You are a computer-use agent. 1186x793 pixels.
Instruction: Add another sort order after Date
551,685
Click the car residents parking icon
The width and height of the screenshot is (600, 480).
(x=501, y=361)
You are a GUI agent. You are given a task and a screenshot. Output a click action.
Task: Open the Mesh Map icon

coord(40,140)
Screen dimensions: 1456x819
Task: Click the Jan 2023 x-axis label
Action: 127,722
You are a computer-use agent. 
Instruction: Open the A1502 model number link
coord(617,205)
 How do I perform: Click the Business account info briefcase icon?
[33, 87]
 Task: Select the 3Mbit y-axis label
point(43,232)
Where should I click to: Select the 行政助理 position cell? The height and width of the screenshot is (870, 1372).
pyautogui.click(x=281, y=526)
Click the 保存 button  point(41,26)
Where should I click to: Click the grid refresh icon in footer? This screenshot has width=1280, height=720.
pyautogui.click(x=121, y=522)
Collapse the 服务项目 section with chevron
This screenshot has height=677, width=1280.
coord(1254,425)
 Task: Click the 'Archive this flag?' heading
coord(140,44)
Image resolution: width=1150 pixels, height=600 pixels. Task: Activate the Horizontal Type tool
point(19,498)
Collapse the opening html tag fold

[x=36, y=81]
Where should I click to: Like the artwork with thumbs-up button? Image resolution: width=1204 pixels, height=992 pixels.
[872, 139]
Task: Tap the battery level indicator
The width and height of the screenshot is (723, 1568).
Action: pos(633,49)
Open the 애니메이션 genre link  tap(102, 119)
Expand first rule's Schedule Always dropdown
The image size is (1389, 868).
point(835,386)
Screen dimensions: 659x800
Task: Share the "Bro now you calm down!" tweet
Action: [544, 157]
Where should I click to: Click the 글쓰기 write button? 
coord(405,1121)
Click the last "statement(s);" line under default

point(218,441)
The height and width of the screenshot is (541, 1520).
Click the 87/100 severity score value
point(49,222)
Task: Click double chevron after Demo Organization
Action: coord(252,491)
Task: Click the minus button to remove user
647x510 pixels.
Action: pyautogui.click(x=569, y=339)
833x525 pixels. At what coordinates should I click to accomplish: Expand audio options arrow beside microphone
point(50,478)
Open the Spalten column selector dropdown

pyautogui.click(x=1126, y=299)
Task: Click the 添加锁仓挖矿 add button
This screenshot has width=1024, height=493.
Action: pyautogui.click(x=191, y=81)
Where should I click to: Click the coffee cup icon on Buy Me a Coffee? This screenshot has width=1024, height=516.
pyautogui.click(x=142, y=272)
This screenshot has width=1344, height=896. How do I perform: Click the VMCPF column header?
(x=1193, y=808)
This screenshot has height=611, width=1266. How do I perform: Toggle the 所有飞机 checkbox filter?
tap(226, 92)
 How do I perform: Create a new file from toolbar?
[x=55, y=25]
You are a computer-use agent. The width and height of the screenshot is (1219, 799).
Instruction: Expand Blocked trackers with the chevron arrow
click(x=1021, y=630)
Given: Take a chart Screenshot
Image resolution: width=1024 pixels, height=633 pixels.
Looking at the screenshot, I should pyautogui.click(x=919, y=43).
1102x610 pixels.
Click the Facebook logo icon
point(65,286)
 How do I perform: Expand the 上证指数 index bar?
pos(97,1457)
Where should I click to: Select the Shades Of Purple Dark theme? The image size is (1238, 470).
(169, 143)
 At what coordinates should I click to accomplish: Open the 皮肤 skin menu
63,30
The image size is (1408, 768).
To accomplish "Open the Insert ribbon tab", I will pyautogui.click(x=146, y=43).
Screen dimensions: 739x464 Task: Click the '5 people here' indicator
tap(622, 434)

◆ **WHAT TO DO**:
Please copy out the entries word for word, starting at the line that contains "Where should I click to: Click the coffee" and ending with the final line of the entries.

◆ **EXERCISE SOLUTION**:
Where should I click to: Click the coffee cup icon on Buy Me a Coffee? This screenshot has width=1024, height=516.
pyautogui.click(x=142, y=272)
This screenshot has width=1344, height=896. How do I perform: Click the VMCPF column header?
(x=1193, y=808)
This screenshot has height=611, width=1266. How do I perform: Toggle the 所有飞机 checkbox filter?
tap(226, 92)
 How do I perform: Create a new file from toolbar?
[x=55, y=25]
You are a computer-use agent. The width and height of the screenshot is (1219, 799).
Instruction: Expand Blocked trackers with the chevron arrow
click(x=1021, y=630)
Given: Take a chart Screenshot
Image resolution: width=1024 pixels, height=633 pixels.
Looking at the screenshot, I should pyautogui.click(x=919, y=43).
1102x610 pixels.
Click the Facebook logo icon
point(65,286)
 How do I perform: Expand the 上证指数 index bar?
pos(97,1457)
Where should I click to: Select the Shades Of Purple Dark theme? The image size is (1238, 470).
(169, 143)
 At what coordinates should I click to accomplish: Open the 皮肤 skin menu
63,30
The image size is (1408, 768).
To accomplish "Open the Insert ribbon tab", I will pyautogui.click(x=146, y=43).
Screen dimensions: 739x464 Task: Click the '5 people here' indicator
tap(622, 434)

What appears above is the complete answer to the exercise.